Zika is a health problem, but it is also a political one. It’s a problem of inequality, but one that will end up affecting everyone, including the wealthy. Mosquitoes may not care about politics, but politics certainly affects mosquitoes.
Communities on the frontline
While Brazil showcases some of the underlying social, economic and political conditions that have allowed this outbreak to become such an urgent problem, this country is also taking steps in the right direction. These should not be dismissed as international actors step in.
In places like Pernambuco and Paraíba (two states that are among the poorest and most heavily affected by Zika), professionals from Brazil’s Unified Health System (SUS) are working alongside the military and community health agents who give advice and collect data in remote areas and hard-to-reach favelas. The work of these community workers is essential: mosquito control is more than simply fumigation “from above” and in order to be sustainable it requires persistent work on the ground.
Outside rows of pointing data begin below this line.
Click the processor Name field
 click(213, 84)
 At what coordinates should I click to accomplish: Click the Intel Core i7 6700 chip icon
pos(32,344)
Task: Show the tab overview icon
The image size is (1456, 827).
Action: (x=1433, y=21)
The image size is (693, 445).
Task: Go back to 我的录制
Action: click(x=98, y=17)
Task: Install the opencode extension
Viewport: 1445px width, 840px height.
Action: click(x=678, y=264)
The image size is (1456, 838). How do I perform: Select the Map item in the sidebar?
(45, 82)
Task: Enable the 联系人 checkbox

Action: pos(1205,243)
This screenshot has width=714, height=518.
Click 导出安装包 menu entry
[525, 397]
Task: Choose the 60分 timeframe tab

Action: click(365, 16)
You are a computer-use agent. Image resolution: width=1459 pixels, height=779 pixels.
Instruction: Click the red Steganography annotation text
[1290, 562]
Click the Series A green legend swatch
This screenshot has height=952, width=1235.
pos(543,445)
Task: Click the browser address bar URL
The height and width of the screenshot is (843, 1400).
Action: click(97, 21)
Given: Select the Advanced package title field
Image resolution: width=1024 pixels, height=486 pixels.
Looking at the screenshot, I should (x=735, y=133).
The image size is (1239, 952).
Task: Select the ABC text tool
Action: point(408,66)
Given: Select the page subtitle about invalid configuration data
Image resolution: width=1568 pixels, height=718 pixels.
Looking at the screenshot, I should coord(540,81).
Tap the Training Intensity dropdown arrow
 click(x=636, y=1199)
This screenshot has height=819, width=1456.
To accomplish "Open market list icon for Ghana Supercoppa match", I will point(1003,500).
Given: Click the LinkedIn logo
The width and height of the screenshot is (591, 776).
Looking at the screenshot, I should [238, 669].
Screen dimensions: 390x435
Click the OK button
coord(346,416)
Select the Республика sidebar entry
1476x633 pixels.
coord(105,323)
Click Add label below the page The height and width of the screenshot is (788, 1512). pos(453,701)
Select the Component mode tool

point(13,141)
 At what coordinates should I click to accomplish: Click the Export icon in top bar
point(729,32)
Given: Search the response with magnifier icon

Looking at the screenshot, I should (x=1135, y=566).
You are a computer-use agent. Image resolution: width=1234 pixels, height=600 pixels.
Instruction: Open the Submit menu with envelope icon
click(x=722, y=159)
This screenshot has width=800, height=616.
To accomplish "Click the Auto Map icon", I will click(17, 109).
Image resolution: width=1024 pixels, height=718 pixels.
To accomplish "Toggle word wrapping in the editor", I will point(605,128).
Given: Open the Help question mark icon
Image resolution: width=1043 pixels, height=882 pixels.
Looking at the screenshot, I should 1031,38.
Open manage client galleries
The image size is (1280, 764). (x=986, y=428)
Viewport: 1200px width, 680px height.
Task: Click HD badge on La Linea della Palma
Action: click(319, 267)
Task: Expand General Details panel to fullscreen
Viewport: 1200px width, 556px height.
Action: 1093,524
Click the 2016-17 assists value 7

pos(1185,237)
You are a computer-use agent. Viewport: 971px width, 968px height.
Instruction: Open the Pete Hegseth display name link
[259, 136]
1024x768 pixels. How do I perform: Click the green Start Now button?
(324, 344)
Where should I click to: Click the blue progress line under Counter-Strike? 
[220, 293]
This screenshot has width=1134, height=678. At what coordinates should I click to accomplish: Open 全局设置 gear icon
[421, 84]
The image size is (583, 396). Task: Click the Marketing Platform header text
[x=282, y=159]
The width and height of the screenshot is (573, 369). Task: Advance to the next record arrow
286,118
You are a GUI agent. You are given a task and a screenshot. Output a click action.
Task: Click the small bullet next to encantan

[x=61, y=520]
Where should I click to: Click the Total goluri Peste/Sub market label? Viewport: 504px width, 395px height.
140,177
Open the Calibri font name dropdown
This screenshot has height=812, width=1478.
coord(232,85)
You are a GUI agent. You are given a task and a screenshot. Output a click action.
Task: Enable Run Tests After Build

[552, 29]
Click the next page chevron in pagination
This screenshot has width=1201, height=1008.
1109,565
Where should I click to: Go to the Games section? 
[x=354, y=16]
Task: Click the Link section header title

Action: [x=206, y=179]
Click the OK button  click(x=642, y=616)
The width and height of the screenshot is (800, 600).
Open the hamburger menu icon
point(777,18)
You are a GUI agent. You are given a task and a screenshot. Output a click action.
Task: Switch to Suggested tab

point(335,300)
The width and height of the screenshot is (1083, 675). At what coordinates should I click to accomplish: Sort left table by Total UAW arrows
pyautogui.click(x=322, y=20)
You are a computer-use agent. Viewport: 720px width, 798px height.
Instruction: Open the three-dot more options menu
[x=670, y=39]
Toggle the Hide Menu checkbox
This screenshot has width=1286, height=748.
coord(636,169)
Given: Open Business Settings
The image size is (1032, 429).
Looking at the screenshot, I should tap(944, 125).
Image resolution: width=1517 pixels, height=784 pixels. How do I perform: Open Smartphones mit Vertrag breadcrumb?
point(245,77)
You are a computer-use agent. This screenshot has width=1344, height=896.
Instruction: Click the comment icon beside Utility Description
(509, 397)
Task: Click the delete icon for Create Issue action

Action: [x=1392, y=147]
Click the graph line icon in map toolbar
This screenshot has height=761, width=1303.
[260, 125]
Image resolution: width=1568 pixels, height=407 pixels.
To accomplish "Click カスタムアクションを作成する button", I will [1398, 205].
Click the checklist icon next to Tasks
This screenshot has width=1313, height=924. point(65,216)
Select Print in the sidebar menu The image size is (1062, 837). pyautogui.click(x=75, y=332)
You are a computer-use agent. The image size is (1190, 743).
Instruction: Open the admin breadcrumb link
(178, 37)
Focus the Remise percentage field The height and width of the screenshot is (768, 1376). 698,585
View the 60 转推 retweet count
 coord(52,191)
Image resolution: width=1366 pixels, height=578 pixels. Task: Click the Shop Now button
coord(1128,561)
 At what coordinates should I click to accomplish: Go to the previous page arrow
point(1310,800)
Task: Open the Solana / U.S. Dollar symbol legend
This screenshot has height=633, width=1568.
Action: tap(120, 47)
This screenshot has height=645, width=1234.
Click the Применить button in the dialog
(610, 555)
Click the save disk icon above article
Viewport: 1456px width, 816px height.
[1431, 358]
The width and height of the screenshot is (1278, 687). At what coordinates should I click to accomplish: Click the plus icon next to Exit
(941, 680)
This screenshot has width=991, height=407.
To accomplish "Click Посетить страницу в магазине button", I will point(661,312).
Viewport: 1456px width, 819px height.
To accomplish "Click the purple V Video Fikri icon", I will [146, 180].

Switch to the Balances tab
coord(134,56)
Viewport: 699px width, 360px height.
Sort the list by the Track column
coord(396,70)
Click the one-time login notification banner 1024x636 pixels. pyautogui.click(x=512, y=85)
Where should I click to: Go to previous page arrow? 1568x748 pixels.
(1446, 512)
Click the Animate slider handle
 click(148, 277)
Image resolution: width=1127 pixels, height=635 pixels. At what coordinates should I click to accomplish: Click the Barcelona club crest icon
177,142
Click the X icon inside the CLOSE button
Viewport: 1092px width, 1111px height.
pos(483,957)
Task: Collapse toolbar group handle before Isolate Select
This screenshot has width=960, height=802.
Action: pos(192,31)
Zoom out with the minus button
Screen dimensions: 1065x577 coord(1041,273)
In institutions such as the Fundação Oswaldo Cruz, cutting-edge, publicly-funded research into Zika and other neglected tropical diseases is underway. Civil society has mobilised in “Sábados de Faxina” (Cleaning-up Saturdays) and even “anti-Zika” carnival parades. This is happening amid calls for a greater emphasis on improving sanitation as a long-term solution for Zika and other diseases affecting Brazil.
Despite the contested political terrain and the difficult circumstances, Brazil is showing how health workers, community representatives, researchers, civilian and military leaders can collaborate.
Brazil certainly needs the assistance of international partners, as is demonstrated by president Dilma Rousseff’s phone call to Barack Obama on January 29, in which she sought to further Brazil-US cooperation in vaccine development. But it would be a mistake to see Brazil as a helpless victim, needing to be saved by outside intervention.
Everyday emergencies
There is much to learn from Brazil. First, considering the complex political, social and economic context of this country allows us to understand more clearly what the problem is. While the world is only now beginning to see Zika as an emergency, the conditions that have enabled the spread of the virus and hindered response are “everyday emergencies” for millions of Brazilians.
The second is that addressing the problem of Zika requires a long-term effort that goes beyond crisis management – and that should not stop at mosquito control and vaccine development. These responses will certainly be important, but a sustainable solution also requires addressing the social and economic determinants of health, improving sanitation and housing infrastructure, and involving civil society in the definition and implementation of policies.
Brazil has taken some important steps in this direction, and international actors should support this agenda rather than imposing their own.